Consolation – si j'ose dire – pour Florence Aubenas qui se verra sacrée « Plume d’or de l’association des journalistes du Press-club de France ». Comme si ta peine ne suffisait pas ! Allez, courage Florence !
? Si ça vous dit : www.openpresse.com
Florence Aubenas « Plume d’or », si c’est pour avoir écrit ceci, bravo :
« Il ne s’agit donc pas de poser le problème en termes faussement shakespeariens : informer ou ne pas informer, voilà la question.

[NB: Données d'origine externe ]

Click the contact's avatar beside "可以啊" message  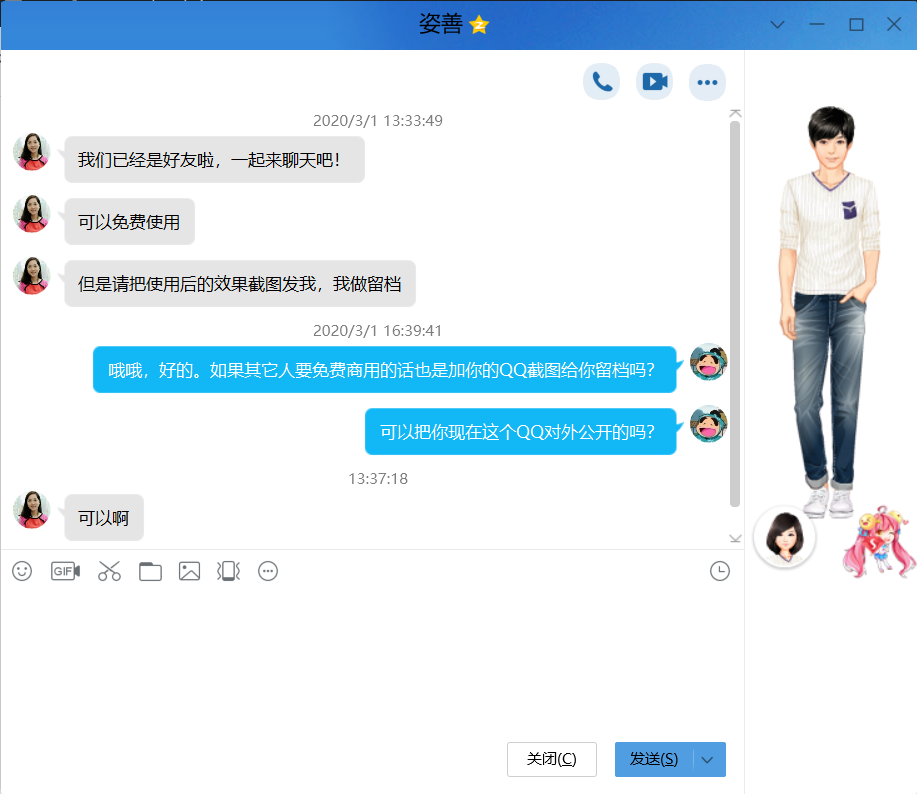tap(31, 510)
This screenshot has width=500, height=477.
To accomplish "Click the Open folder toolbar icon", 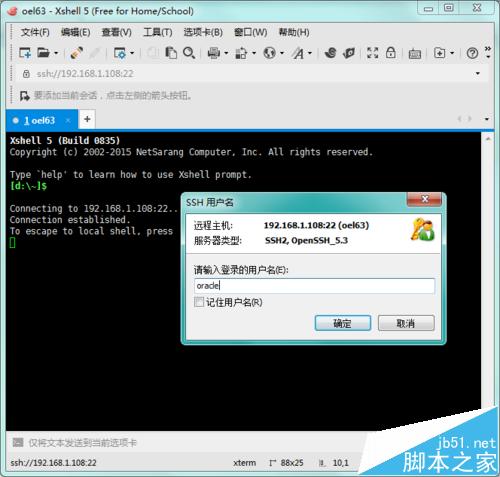I will coord(43,53).
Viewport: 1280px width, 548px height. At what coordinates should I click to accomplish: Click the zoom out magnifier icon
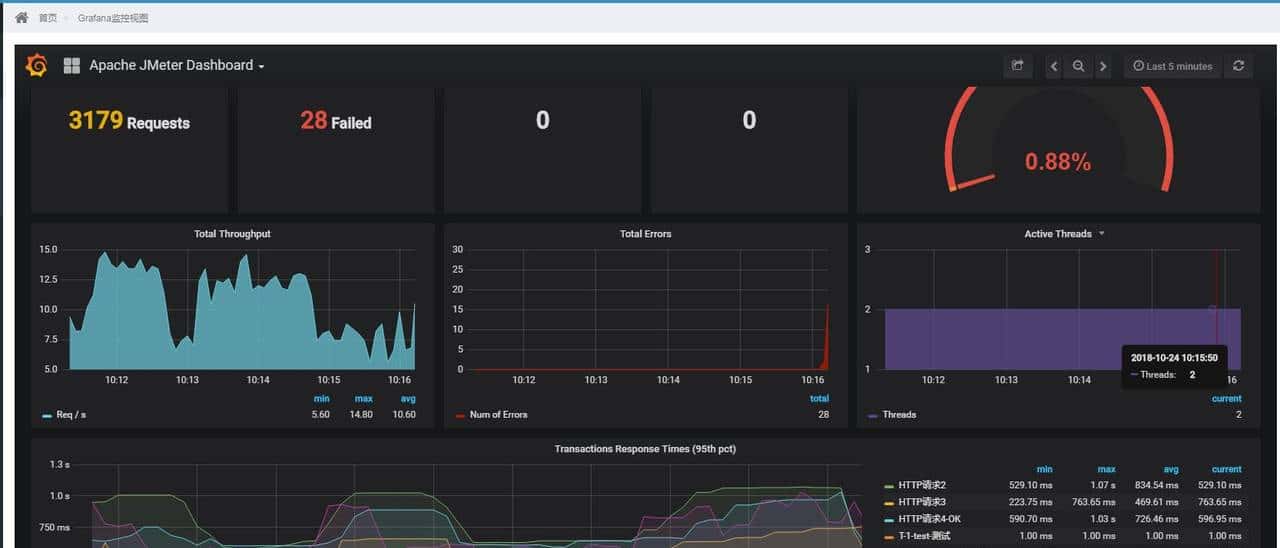pos(1078,66)
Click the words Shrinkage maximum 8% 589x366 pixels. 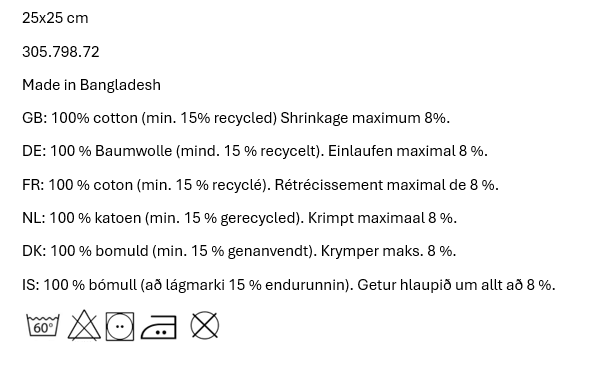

L’enjeu pour la presse se situe ailleurs : comment comprendre, pour pouvoir le dépasser, ce dispositif qui crée le monde de la représentation auquel nous sommes tous devenus extérieurs ? Ce problème ne peut être résolu de façon technique, pour les plus « radicaux » en désignant quelques « bons » coupables (grands médias ou grands patrons), ou pour les plus « professionnels » en décidant d’une nouvelle formule, d’une nouvelle grille, de l’ouverture de tribunes à ceux qui se plaignent de ne pas avoir assez la parole.

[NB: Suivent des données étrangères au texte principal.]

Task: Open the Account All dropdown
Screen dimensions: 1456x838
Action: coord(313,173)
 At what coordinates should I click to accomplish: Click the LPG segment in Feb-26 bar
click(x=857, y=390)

« Pour les journalistes, la question n’est donc pas de faire autrement ou mieux. La ligne de rupture traverse certes la presse, mais elle ne s’y arrête pas : elle trace la frontière entre ceux qui s’accommodent du monde virtuel de la communication, et donc de la société néolibérale qui la produit, et ceux qui s’engage dans une véritable alternative. Mais résister à la virtualisation ne consiste pas seulement à se « positionner » contre elle. Le journalisme doit opérer une révolution en son sein, comme celle qui a agité il y a quelques décennies le monde des historiens. Certains d’entre eux se sont battus, on l’a vu, pour briser la dimension unidimensionnelle que présentait les images des rois de France comme la seule façon possible de raconter l’histoire. Cette remise en cause ne fut nullement le résultat d’un développement de la science de l’histoire. Des chercheurs l’ont engagée pour s’opposer aux conséquences d’une telle démarche, pour rompre clairement avec un fonctionnement qui s’abîmait dans la représentation.
« Aujourd’hui, une rupture de ce type est nécessaire pour résister à la domination écrasante du monde spectaculaire de la communication. Pour autant, il serait absurde de tracer dans les cieux un plan de bataille détaillé d’une presse « non communicante ». Plus modestement, le journalisme se doit de rendre compte d’un monde multiple à des individus multiples, de parler de choses qui ne « représentent » rien, au sens propre du terme. Il doit s’ouvrir aux pratiques sociales concrètes de l’ensemble des citoyens, aux brèches d’un monde non utilitariste et non capitaliste. Pour cette société-ci, le « journalisme réel » d’aujourd’hui est parfait. Mais vouons-nous de cette société-ci ? »
[En conclusion du livre qu’elle a co-écrit avec Miguel Benasayag (« La fabrication de l’information », éd. La Découverte, coll. Sur le vif).]
Mais il ne semble pas qu’une telle remise en cause des pratiques journalistiques soit à l’ordre du jour des clubs de la presse. Il faut plutôt voir, je le crains, la récupération d’un brevet humanitaire bien consensuel.